---------- Textauszug ----------
Erstellt von Gast-Autor am Freitag 30. Januar 2015

Inuit-Rock gegen Dänen-Kolonialismus

Autor: U. Gellermann

Rationalgalerie

Datum: 29. Januar 2015

Wer sie hört, die Lieder der Gruppe Sumé, der mag kaum glauben, dass die Sprache der Grönländer nur drei Vokale kennt: Melodisch klingt es aus den Tonboxen, den Beatles näher als den Stones, doch die Balladen der ersten grönländischen Rockband Sumé sind sehr eigenständig. Auch und gerade weil sie in Kalaallisut gesungen werden, jener Sprache der Grönländer, die in den Jahrhunderten der dänischen Kolonialisierung beinahe verloren gegangen wäre wenn, ja wenn nicht viele junge Grönländer Anfang der 70er Jahre begonnen hätten ihre eigene Kultur wieder zu entdecken. Unter ihnen und ganz vorne dran die Jungs von Sumé, von denen der Film „The Sound of Revolution“ im BERLINALE-Panorama handelt.
---------- Erfasste Daten ----------
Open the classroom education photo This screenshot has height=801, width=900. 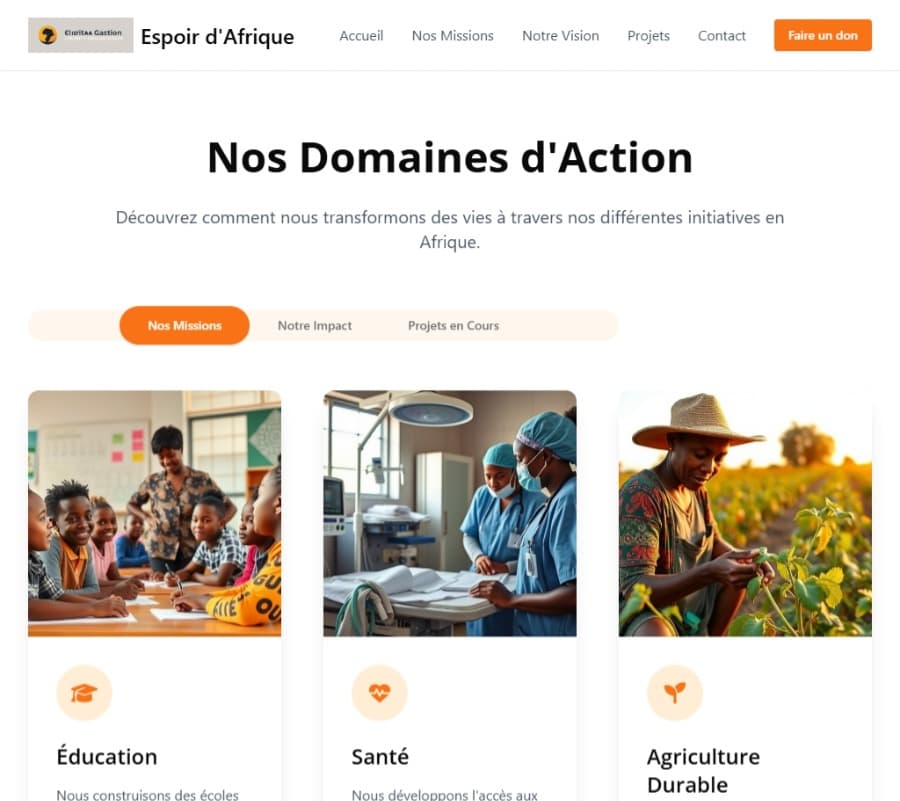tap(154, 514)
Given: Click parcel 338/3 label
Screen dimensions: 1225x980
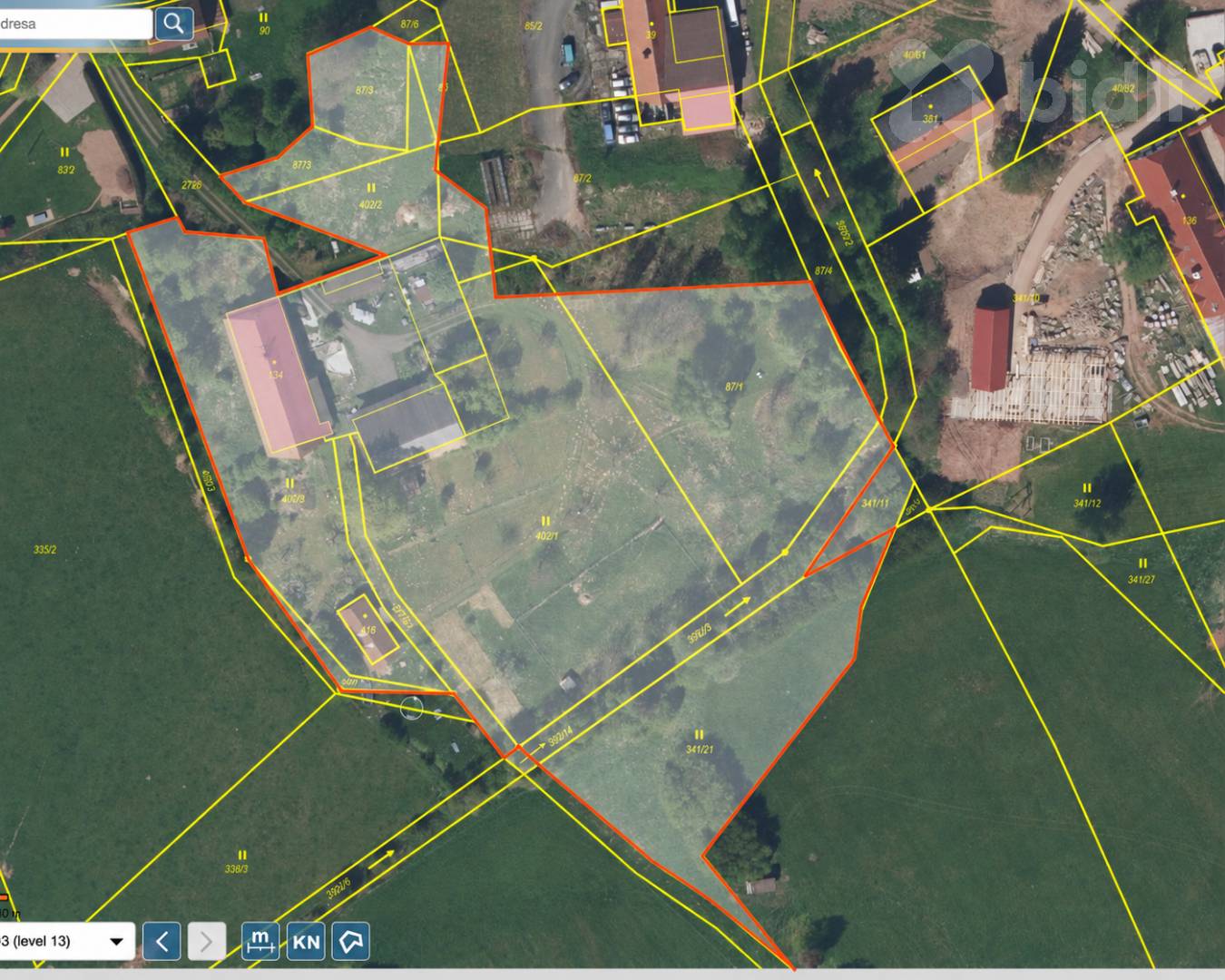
----------
---------- Erfasste Daten ----------
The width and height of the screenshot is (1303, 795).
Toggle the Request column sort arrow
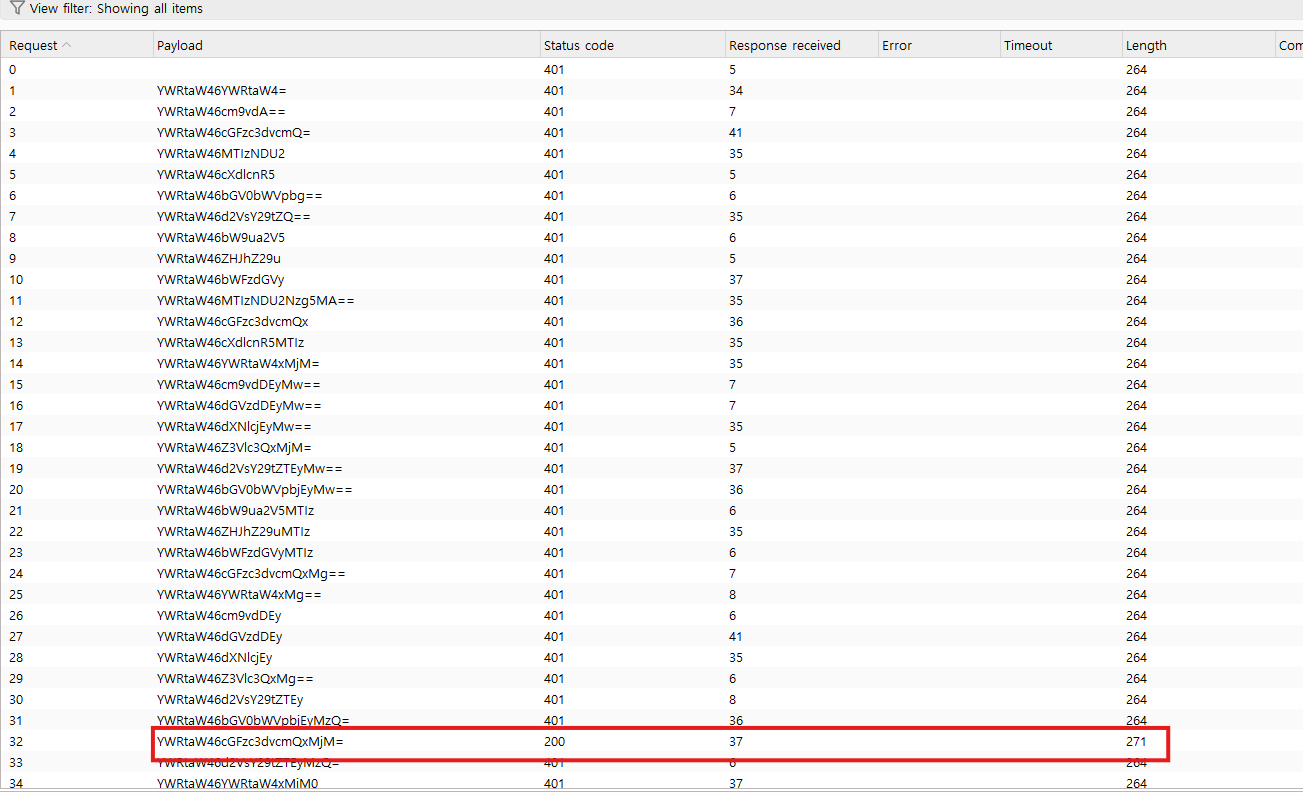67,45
----------
| Aufgabenstellung |
Gib bitte den Artikel über die Band Sumé vollständig und wortgetreu wieder. Die Daten sind eigenständiges Material und gehören nicht zum Artikel.

| Ausgabe zur Aufgabe |
Erstellt von Gast-Autor am Freitag 30. Januar 2015

Inuit-Rock gegen Dänen-Kolonialismus

Autor: U. Gellermann

Rationalgalerie

Datum: 29. Januar 2015

Wer sie hört, die Lieder der Gruppe Sumé, der mag kaum glauben, dass die Sprache der Grönländer nur drei Vokale kennt: Melodisch klingt es aus den Tonboxen, den Beatles näher als den Stones, doch die Balladen der ersten grönländischen Rockband Sumé sind sehr eigenständig. Auch und gerade weil sie in Kalaallisut gesungen werden, jener Sprache der Grönländer, die in den Jahrhunderten der dänischen Kolonialisierung beinahe verloren gegangen wäre wenn, ja wenn nicht viele junge Grönländer Anfang der 70er Jahre begonnen hätten ihre eigene Kultur wieder zu entdecken. Unter ihnen und ganz vorne dran die Jungs von Sumé, von denen der Film „The Sound of Revolution“ im BERLINALE-Panorama handelt.